The list of former Independent Baseball players we just polished up in finishing our annual book called The Independent Minor Leagues: 2007 Season in Review who have current ties to a major league organization totaled a highly-respectable 210. That group includes about 65 who became six-year free agents recently. They can shop their services, but some probably also will be left on the outside. In that case, they will need to go back to an Independent league or head off to the outside world.

It is far too early to make many judgments, but the first three players we have seen with new contracts seem to have improved themselves. And in all cases, more experience--and presumably more maturity of their baseball skills--may prove beneficial in their newest opportunities.

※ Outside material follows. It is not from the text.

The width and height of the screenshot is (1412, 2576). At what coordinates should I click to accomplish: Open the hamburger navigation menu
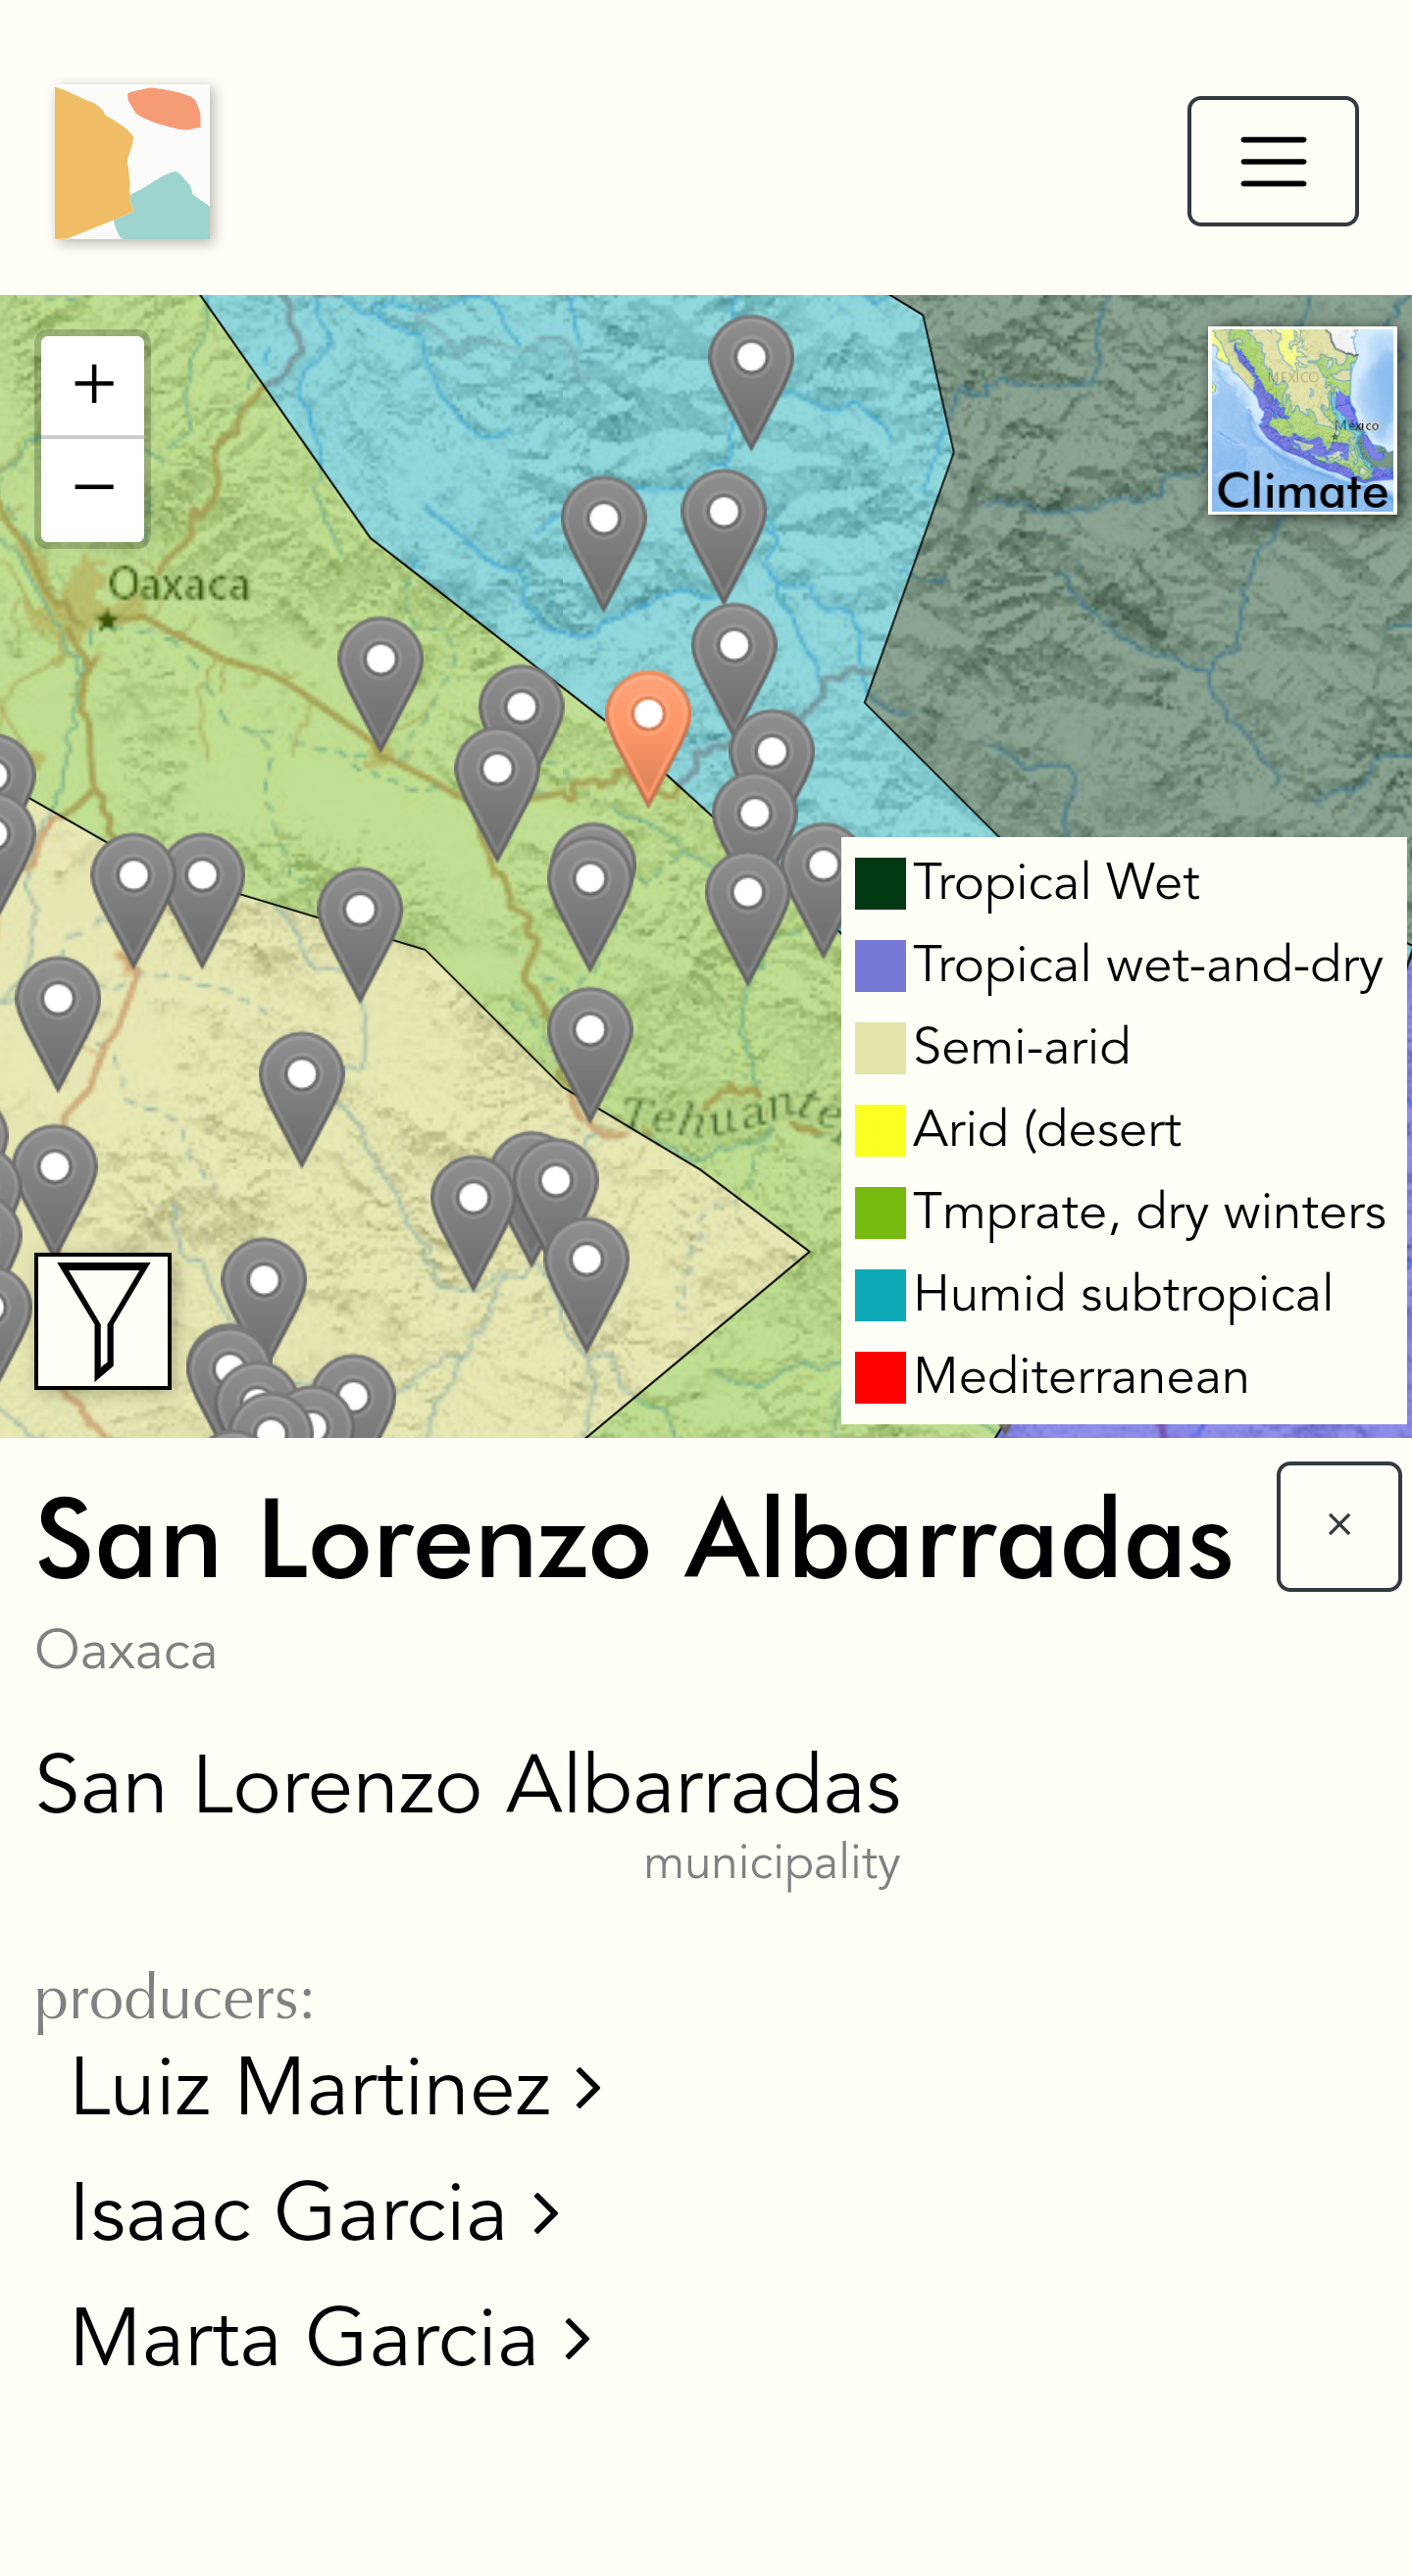tap(1271, 161)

Jeff Nettles stayed with Kansas City, however, climbing an important notch from Class AA to AAA. Paul Abraham did the same within the San Diego organization, and Bobby Brownlie moved from a postseason and strong Cleveland organization to Washington while also inking at the Triple-A level (Columbus).

This may make Brownlie the biggest winner of the trio since the Nationals certainly need pitching.

Nettles, now 29, signed with the Royals in the middle of last season after four and a half years with the Somerset (NJ) Patriots in the Atlantic League. Clearly, the right-handed hitting son of former major league standout Graig Nettles improved his power stroke a great deal since the last time he was in Triple-A at the age of 24 in 2002. He showed that while hitting 14 doubles and eight homers in only 58 games at Wichita, where he also drove in 41 runs. One problem for him with KC is that Alex Gordon is ahead of him at the hot corner.

Abraham, 27, will get his first Triple-A opportunity at Portland, OR, four years after his brief stint at Quebec, where he did not give up a single run in seven apperances. The righthander had an impressive 2.39 earned run average in 47 games for San Antonio in 2007. He allowed only 39 hits in 52.2 innings and struck out 53 while posting a 1-3 record with eight saves.

Brownlie, a onetime first rounder with the Cubs (2002), was in the Atlantic League the first part of this summer, even starting on the mound in the All-Star Game. When the Indians came calling, he went to Double-A Akron, OH where he had a 2.98 ERA in eight starts (3.17 in nine games overall). Only 27, Brownlie may be in a prime spot to work his way to the new stadium in Washington, DC, and the level forecast for him when he came out of Rutgers.